▶ **Task to carry out**
Using the data below, copy every line that contains the word "Pick".
★ ★ ★ ★ ★ ★ ★
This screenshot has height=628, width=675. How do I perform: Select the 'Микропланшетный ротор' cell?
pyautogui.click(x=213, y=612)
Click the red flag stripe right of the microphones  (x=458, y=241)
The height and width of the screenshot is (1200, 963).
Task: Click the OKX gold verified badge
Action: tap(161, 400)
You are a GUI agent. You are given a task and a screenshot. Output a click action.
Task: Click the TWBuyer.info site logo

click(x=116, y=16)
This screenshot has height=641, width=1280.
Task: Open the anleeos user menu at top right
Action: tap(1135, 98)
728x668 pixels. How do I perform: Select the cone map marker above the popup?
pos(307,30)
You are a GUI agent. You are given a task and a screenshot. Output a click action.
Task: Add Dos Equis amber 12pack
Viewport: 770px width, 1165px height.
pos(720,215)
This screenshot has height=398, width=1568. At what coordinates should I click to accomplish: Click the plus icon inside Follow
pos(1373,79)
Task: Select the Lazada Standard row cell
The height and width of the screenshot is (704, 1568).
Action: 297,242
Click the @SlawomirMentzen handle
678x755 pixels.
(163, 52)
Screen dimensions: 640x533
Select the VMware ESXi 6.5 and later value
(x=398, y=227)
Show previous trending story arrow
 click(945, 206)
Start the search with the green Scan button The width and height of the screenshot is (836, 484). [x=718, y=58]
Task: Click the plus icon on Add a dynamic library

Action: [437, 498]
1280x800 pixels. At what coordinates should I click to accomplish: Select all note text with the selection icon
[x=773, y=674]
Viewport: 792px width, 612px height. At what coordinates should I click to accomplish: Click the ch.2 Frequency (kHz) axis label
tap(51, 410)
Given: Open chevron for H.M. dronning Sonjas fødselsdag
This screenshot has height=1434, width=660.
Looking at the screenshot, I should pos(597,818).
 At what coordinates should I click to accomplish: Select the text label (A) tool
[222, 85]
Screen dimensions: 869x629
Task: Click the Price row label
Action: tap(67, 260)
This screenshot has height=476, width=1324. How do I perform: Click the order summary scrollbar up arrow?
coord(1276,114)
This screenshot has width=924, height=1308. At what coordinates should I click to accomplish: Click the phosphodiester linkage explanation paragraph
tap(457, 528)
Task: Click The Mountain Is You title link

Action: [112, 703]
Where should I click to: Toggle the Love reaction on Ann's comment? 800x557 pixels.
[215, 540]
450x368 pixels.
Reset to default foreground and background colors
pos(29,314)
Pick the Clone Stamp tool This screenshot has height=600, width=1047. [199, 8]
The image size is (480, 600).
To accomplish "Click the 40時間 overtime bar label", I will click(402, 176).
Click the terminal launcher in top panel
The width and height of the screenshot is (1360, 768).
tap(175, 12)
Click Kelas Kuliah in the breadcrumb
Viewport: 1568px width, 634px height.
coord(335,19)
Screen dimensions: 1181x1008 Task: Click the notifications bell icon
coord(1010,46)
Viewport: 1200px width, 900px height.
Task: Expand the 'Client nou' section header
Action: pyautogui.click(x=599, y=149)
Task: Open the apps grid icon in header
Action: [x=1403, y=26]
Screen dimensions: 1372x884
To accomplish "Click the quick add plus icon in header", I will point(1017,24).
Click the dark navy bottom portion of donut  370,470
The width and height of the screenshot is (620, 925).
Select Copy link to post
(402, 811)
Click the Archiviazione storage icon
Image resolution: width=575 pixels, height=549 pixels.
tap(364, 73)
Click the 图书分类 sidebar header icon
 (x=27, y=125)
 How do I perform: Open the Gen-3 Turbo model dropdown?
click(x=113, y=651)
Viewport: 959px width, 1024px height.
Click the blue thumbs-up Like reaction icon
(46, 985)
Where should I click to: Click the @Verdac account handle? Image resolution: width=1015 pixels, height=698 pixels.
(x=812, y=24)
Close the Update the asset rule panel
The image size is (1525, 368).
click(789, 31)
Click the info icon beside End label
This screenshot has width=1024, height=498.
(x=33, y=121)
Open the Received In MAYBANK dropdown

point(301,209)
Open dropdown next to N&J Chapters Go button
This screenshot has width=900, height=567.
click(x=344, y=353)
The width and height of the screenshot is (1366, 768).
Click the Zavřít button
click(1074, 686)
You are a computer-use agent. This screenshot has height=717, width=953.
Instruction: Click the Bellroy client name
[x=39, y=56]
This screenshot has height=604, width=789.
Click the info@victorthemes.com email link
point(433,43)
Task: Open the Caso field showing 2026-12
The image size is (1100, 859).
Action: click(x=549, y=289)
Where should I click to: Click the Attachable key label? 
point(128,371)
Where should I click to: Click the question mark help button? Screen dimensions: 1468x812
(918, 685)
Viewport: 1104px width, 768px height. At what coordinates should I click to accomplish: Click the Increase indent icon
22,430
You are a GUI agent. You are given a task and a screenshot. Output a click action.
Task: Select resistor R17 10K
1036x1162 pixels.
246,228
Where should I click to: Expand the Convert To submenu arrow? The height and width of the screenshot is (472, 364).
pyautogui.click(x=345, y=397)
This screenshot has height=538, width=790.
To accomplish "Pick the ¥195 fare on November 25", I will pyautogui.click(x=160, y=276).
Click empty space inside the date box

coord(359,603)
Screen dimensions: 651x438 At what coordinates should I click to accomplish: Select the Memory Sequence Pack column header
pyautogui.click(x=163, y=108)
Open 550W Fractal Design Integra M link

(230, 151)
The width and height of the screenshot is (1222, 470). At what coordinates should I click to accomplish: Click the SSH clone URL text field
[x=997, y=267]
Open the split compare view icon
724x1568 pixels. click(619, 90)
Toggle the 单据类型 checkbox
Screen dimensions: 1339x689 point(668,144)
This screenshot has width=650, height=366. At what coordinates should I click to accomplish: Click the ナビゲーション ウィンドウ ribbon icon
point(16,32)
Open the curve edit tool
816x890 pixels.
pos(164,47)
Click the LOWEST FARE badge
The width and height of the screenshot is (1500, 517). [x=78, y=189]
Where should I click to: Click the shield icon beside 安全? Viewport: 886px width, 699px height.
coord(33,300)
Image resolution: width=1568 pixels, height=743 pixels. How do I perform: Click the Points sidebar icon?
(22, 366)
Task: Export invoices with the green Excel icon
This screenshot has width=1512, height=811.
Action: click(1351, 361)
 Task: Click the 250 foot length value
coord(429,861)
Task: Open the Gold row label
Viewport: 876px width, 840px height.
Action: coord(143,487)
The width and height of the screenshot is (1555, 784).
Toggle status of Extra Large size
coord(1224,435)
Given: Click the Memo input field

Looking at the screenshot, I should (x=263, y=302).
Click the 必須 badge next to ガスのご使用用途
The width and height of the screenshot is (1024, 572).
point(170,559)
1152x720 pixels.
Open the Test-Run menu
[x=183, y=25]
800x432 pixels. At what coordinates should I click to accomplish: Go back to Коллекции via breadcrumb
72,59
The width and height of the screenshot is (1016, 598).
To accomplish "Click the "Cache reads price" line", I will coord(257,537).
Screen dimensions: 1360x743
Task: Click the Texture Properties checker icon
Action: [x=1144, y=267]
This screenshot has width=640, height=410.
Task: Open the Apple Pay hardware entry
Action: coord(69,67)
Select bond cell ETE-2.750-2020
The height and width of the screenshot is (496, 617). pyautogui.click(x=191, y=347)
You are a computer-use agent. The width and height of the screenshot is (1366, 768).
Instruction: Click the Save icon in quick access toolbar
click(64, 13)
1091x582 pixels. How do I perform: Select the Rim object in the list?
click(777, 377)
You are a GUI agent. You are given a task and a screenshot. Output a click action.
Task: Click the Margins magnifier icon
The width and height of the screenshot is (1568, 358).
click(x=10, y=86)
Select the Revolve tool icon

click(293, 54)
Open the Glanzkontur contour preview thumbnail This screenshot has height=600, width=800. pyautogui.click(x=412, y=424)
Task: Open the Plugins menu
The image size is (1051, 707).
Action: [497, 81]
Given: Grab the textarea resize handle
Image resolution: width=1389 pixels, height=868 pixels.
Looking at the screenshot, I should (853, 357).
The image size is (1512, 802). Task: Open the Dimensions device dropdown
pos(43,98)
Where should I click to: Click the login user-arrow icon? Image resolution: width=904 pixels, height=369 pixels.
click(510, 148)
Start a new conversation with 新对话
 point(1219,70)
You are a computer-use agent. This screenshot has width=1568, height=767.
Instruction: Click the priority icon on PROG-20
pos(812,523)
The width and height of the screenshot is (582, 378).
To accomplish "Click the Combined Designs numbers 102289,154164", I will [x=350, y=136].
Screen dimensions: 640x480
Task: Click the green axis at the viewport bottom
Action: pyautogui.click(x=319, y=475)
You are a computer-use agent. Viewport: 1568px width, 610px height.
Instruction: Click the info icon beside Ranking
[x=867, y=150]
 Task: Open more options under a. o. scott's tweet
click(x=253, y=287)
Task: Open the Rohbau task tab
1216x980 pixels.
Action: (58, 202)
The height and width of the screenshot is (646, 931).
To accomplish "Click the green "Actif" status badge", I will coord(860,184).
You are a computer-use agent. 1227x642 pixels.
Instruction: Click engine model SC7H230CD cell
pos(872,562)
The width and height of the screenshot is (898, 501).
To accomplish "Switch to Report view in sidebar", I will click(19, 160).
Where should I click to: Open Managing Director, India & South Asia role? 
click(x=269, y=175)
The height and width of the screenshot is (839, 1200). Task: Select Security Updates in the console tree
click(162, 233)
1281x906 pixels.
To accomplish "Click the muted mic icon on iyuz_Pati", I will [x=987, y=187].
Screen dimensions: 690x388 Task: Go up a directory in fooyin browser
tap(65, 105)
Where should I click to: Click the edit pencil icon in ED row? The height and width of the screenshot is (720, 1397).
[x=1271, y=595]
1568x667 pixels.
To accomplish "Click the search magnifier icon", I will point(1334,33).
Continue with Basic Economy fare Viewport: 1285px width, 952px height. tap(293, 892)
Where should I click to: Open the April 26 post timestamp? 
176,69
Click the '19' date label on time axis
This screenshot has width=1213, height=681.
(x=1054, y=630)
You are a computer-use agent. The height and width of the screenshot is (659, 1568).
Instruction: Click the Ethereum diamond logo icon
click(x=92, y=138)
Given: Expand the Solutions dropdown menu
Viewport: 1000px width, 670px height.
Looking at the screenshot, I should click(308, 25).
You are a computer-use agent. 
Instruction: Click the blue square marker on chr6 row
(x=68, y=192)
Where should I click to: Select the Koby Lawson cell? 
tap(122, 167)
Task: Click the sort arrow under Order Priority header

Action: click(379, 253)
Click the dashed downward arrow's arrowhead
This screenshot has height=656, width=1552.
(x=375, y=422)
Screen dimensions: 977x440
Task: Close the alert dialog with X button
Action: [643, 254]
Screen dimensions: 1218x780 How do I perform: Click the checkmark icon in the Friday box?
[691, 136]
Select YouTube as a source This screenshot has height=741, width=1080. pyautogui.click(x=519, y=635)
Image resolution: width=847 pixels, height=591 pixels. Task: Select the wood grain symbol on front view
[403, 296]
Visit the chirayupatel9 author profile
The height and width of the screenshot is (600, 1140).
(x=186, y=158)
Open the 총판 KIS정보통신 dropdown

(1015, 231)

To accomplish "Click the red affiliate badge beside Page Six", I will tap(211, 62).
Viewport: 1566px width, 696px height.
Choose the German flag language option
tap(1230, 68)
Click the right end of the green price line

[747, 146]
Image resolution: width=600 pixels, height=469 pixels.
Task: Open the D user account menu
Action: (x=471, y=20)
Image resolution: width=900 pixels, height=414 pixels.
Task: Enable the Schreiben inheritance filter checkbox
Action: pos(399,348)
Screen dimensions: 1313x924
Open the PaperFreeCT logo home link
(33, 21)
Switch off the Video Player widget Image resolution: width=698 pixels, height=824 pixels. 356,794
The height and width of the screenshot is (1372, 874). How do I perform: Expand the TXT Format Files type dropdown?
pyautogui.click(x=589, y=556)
★ ★ ★ ★ ★ ★ ★
▶ **Solution**
Pick the Clone Stamp tool This screenshot has height=600, width=1047. [199, 8]
To accomplish "Pick the ¥195 fare on November 25", I will pyautogui.click(x=160, y=276).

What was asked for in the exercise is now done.